We display the target pose in grey.

As there are no obstacles, the dummy behavior reaches the target pose successfully within the prefixed tolerance of 0.25 meters and 0.25 radians.

[3]:

from navground.sim.ui.to_svg import svg_for_agent
from navground.sim.ui.video import display_video_from_run

def draw_target(world: sim.World) -> str:
    r = ''
    for agent in world.agents:
        if agent.behavior:
            target = sim.Agent(radius=agent.radius)
            target.type = agent.type
            pose = agent.behavior.get_target_pose(core.Frame.absolute, ignore_tolerance=True)
            if pose:
                target.pose
                r +=  svg_for_agent(target, attributes={'fill': 'grey'})
    return r


exp = sim.Experiment(time_step=time_step, steps=200)
exp.scenario = scenario
exp.record_config.pose = True
exp.terminate_when_all_idle_or_stuck = True
display_video_from_run(exp.run_once(seed=4), factor=4, display_width=300,
                       background_extras=[draw_target])

[3]:

The environment#

We make the agent controls its linear and angular accelerations.

[4]:

from navground.learning import ControlActionConfig

action_config = ControlActionConfig(max_acceleration=1,
                                    max_angular_acceleration=10,
                                    use_acceleration_action=True)

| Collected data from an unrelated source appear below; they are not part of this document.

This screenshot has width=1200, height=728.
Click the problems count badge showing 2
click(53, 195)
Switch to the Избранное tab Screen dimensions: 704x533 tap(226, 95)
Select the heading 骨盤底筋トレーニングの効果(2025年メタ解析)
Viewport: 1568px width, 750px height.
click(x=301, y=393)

using information about its own velocity and target

[5]:

from navground.learning import DefaultObservationConfig

observation_config = DefaultObservationConfig(
    include_velocity=True, include_angular_speed=True,
    include_target_direction=True, include_target_distance=True,
    include_target_orientation=True)

We assign a reward that promote moving towards the target pose at full speed and then stop when within the tolerance. We also specify how success is defined: the agent should reach the target and have a low enough velocity.

[6]:

import gymnasium as gym
from navground.learning.rewards import TargetEfficacyReward

def is_success(agent: sim.Agent, world: sim.World) -> bool:
    return (world.step > 0 and agent.behavior.check_if_target_satisfied() and
            agent.behavior.is_stopped(epsilon_speed=0.01, epsilon_angular_speed=0.1))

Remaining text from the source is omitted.